The mustard-coloured house where Pat and Roy Lowther lived on East 46th Avenue near Mountain View Cemetery, is a three-storey, classic kit home with a welcoming front porch and stained glass on the front door. It was built in 1908—an old-timer by Vancouver’s standards.

Pat, who was just 40 at the time of her murder, grew up in North Vancouver. The Vancouver Sun published her first poem when she was 10. She published her first collection of poems in 1968 and taught at the University of BC’s creative writing department. Only weeks before her murder she had signed a contract with Oxford University Press for a new collection of poetry, her first to be published by a major press.

Pat Lowther
566 East 46th Avenue. Eve Lazarus photo, 2006
Missing:

At the time of her murder, Roy Lowther, 51, was a failed poet and teacher. They had two children, Roy had three from his first marriage, and Pat had a boy and a girl from her first marriage.

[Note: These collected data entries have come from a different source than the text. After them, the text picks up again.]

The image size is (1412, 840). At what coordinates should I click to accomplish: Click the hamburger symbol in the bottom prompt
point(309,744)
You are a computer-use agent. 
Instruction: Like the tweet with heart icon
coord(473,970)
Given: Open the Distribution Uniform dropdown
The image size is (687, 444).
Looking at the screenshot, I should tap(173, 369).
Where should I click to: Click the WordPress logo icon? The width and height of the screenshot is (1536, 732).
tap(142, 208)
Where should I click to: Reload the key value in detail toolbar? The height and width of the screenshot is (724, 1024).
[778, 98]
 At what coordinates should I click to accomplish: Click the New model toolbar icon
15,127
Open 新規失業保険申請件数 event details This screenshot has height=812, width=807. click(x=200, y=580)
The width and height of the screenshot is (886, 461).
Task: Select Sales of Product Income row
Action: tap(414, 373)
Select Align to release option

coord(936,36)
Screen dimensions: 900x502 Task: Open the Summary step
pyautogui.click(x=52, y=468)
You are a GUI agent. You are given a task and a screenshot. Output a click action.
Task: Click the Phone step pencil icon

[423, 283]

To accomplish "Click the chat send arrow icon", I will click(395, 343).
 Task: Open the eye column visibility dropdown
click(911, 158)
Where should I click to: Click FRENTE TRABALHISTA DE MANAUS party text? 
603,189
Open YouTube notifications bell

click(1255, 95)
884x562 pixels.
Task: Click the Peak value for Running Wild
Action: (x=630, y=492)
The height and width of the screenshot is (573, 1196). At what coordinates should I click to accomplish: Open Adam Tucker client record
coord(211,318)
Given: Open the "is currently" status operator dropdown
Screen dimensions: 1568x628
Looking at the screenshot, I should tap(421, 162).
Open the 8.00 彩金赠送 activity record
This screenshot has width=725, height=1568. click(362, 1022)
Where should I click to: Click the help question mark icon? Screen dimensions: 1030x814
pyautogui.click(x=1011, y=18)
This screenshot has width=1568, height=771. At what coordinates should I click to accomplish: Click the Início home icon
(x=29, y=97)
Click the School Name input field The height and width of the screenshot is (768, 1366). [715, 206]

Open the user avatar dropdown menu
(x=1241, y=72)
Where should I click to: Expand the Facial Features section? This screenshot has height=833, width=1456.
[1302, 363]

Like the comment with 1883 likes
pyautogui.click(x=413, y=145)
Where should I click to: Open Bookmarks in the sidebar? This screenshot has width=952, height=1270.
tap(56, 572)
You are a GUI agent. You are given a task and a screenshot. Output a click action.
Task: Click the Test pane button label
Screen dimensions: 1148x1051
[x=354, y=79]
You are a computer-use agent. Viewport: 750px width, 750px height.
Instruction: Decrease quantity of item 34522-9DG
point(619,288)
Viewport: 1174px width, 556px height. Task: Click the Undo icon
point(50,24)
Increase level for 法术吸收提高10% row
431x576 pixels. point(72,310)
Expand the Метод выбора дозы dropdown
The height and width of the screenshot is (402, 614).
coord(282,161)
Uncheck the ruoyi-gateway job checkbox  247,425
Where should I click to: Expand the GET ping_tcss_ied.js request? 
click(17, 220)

A week after she’d last seen her mother, Pat’s daughter Kathy went to police and reported her missing. Roy told police that his wife was having an affair with a poet in Ontario, and he assumed she’d gone there to be with him. Police checked airlines, rail and bus companies—no one had seen her.

Province, June 5, 1976
Furry Creek:

Three weeks later, a family hiking at Furry Creek found her body lying face down in the water—her head and shoulders jammed under a log. The body was badly decomposed and police finally identified Pat from fingerprints and dental records.

A search of the couple’s bedroom turned up 117 blood spots on the wall. Police found a blood-stained mattress and a hammer at the Lowther’s cabin on Mayne Island. Roy was charged with murder.

Pat Lowther’s body was found under the train bridge at Furry Creek, BC. Eve Lazarus photo, September 2021

Roy’s lawyer put up a fascinating defense. Roy admitted to finding his wife’s naked, battered body in the upstairs bedroom. He thought that the police would suspect him, he said, so he decided to get rid of the body. He wrapped up his wife, put her in the trunk of the family car, drove to Furry Creek, and threw her body over a cliff. Unfortunately for Roy, the body wasn’t washed out to sea, and he was charged and convicted of second-degree murder.

He died in prison eight years later. In 1980, the League of Canadian Poets established the annual The Pat Lowther Memorial Award.

SHOW NOTES

Sponsored by Forbidden Vancouver Walking Tours.

Music:   Andreas Schuld ‘Waiting for You’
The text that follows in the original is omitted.